- Description of the task
Copy the data below and change every instance of "GUI agent" to "UI automation agent". Keep everything else the same.

(Data on locating visible targets)
.....

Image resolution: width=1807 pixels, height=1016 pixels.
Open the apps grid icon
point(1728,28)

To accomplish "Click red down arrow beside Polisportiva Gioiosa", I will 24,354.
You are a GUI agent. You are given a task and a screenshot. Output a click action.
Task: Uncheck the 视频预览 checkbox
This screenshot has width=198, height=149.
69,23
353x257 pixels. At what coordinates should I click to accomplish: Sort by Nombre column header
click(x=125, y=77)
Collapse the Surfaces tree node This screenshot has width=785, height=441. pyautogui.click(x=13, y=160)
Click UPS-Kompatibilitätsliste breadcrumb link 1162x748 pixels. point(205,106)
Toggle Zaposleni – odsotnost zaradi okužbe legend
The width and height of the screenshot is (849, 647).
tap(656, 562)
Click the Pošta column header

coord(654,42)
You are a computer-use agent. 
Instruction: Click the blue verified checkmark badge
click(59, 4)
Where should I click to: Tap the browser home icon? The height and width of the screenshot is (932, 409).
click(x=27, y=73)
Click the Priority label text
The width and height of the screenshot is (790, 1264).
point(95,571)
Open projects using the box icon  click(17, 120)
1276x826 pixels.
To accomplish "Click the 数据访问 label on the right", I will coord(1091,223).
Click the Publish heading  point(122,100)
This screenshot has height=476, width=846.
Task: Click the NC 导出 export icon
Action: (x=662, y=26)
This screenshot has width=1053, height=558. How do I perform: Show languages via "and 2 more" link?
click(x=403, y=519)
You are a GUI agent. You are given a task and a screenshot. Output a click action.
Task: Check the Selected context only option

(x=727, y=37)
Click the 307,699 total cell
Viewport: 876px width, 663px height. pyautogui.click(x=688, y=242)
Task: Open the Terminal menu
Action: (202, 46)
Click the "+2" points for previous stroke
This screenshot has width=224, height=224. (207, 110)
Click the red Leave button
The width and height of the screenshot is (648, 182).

.....

- Response for this exercise
Image resolution: width=1807 pixels, height=1016 pixels.
Open the apps grid icon
point(1728,28)

To accomplish "Click red down arrow beside Polisportiva Gioiosa", I will 24,354.
You are a UI automation agent. You are given a task and a screenshot. Output a click action.
Task: Uncheck the 视频预览 checkbox
This screenshot has width=198, height=149.
69,23
353x257 pixels. At what coordinates should I click to accomplish: Sort by Nombre column header
click(x=125, y=77)
Collapse the Surfaces tree node This screenshot has width=785, height=441. pyautogui.click(x=13, y=160)
Click UPS-Kompatibilitätsliste breadcrumb link 1162x748 pixels. point(205,106)
Toggle Zaposleni – odsotnost zaradi okužbe legend
The width and height of the screenshot is (849, 647).
tap(656, 562)
Click the Pošta column header

coord(654,42)
You are a computer-use agent. 
Instruction: Click the blue verified checkmark badge
click(59, 4)
Where should I click to: Tap the browser home icon? The height and width of the screenshot is (932, 409).
click(x=27, y=73)
Click the Priority label text
The width and height of the screenshot is (790, 1264).
point(95,571)
Open projects using the box icon  click(17, 120)
1276x826 pixels.
To accomplish "Click the 数据访问 label on the right", I will coord(1091,223).
Click the Publish heading  point(122,100)
This screenshot has height=476, width=846.
Task: Click the NC 导出 export icon
Action: (x=662, y=26)
This screenshot has width=1053, height=558. How do I perform: Show languages via "and 2 more" link?
click(x=403, y=519)
You are a UI automation agent. You are given a task and a screenshot. Output a click action.
Task: Check the Selected context only option

(x=727, y=37)
Click the 307,699 total cell
Viewport: 876px width, 663px height. pyautogui.click(x=688, y=242)
Task: Open the Terminal menu
Action: (202, 46)
Click the "+2" points for previous stroke
This screenshot has width=224, height=224. (207, 110)
Click the red Leave button
The width and height of the screenshot is (648, 182).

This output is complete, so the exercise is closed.